After the acquisition, Viscosa's operations benefited from Zoltek's
involvement by improved raw material procurement--through better costs and
more consistent availability, elimination of debt and lease obligations, and
higher production rates.  The impact of Viscosa's results on the Company's
results of operations for the interim period of fiscal 1996 is not
necessarily indicative of future financial performance due to the transition
from government to Company ownership.

    As a result of the foregoing, net income increased to $2.2 million in the
first six months of fiscal 1996 from $811,000 reported for the first six
months of 1995.  Similarly, the Company reported net income per share of $.35
in the recently completed period and net income per share of $.17 in last
year's period.  Weighted average common shares outstanding increased to 6.3
million from 4.8 million due primarily to the secondary offering in November
1995.

LIQUIDITY AND CAPITAL RESOURCES
- - -------------------------------

    At March 31, 1996, the Company reported working capital of $14.7 million
compared to working capital of $6.3 million at September 30, 1995.  The
improvement in working capital was due primarily to the proceeds of the
secondary stock offering, partially offset by the effect of the acquisition
of Viscosa.

    During the first six months of the fiscal year, the Company incurred
capital expenditures of $1.2 million on various projects, primarily
increasing capacity and improving infrastructure.  These expenditures were
financed principally with cash generated from operations.

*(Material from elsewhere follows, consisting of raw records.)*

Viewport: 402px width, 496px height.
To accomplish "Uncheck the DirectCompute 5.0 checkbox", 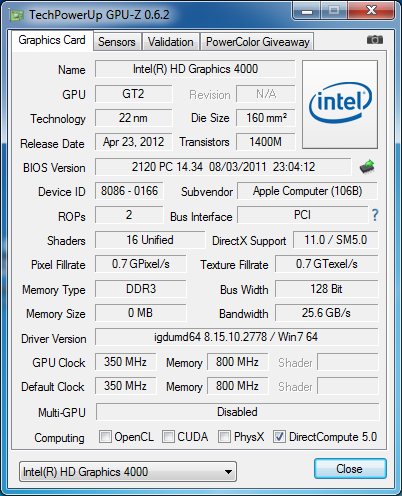I will 279,437.
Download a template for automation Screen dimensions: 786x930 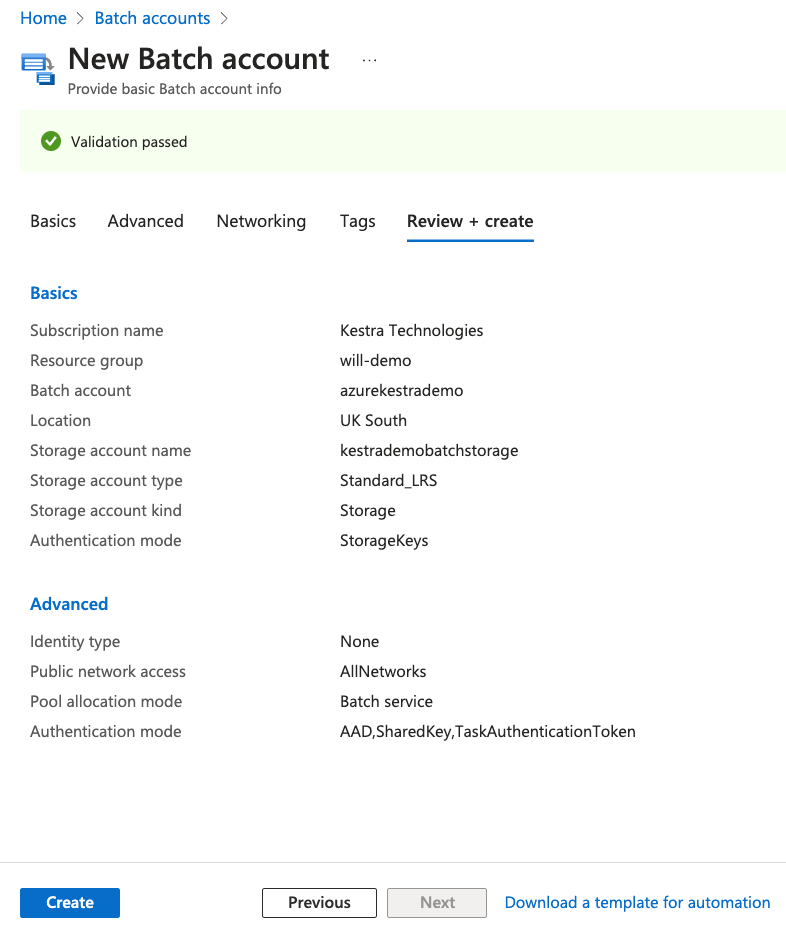637,902
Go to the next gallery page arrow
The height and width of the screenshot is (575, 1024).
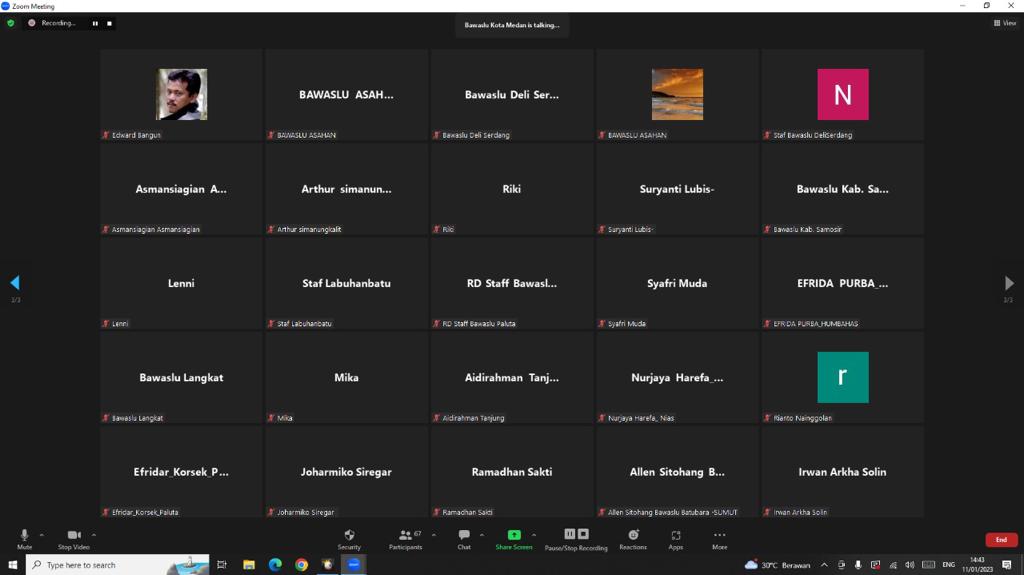(1008, 284)
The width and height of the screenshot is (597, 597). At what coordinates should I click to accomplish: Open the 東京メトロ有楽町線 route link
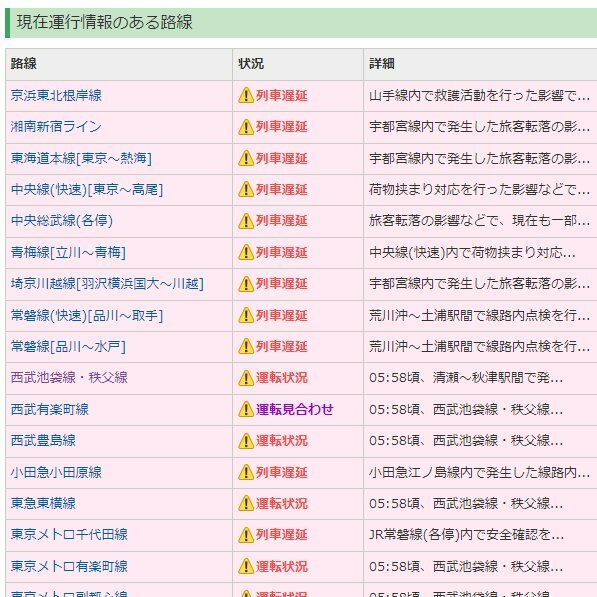click(x=69, y=566)
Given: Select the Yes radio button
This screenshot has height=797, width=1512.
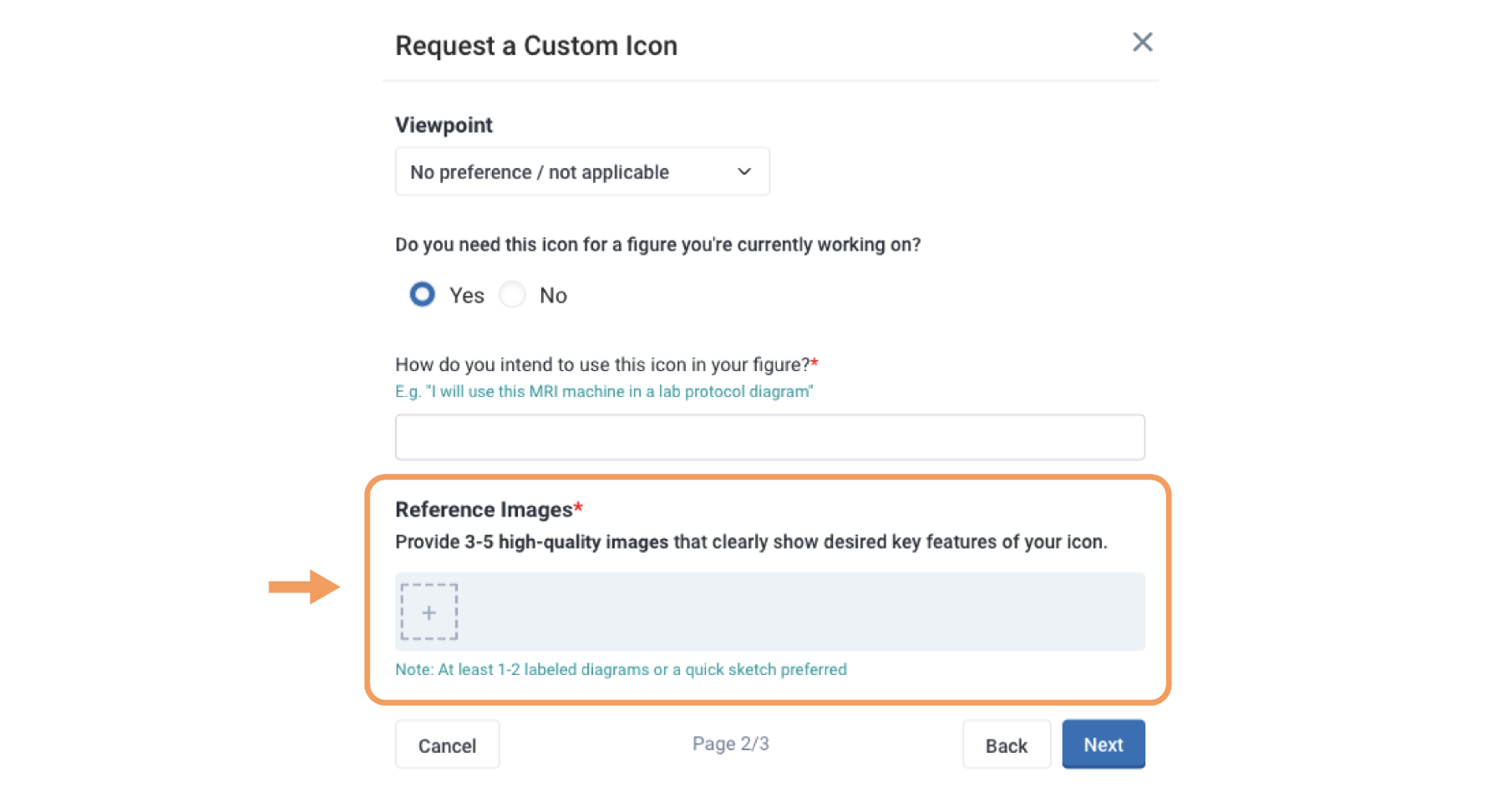Looking at the screenshot, I should coord(422,295).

    Pursuant to a secondary stock offering in November 1995, the Company sold
2,085,000 shares of Common Stock and realized net proceeds of approximately
$26.3 million.  The Company utilized approximately $18 million to fund the
purchase of the Viscosa acquisition.  In the second fiscal quarter, the
Company made available $3 million to fund Viscosa's working capital
requirements.  The remaining proceeds will be used for working capital needs
of Viscosa and general corporate purposes, including capital expenditures.
During the second quarter Viscosa obtained $5 million of short-term financing
consisting of working capital loans and commercial letters of credit.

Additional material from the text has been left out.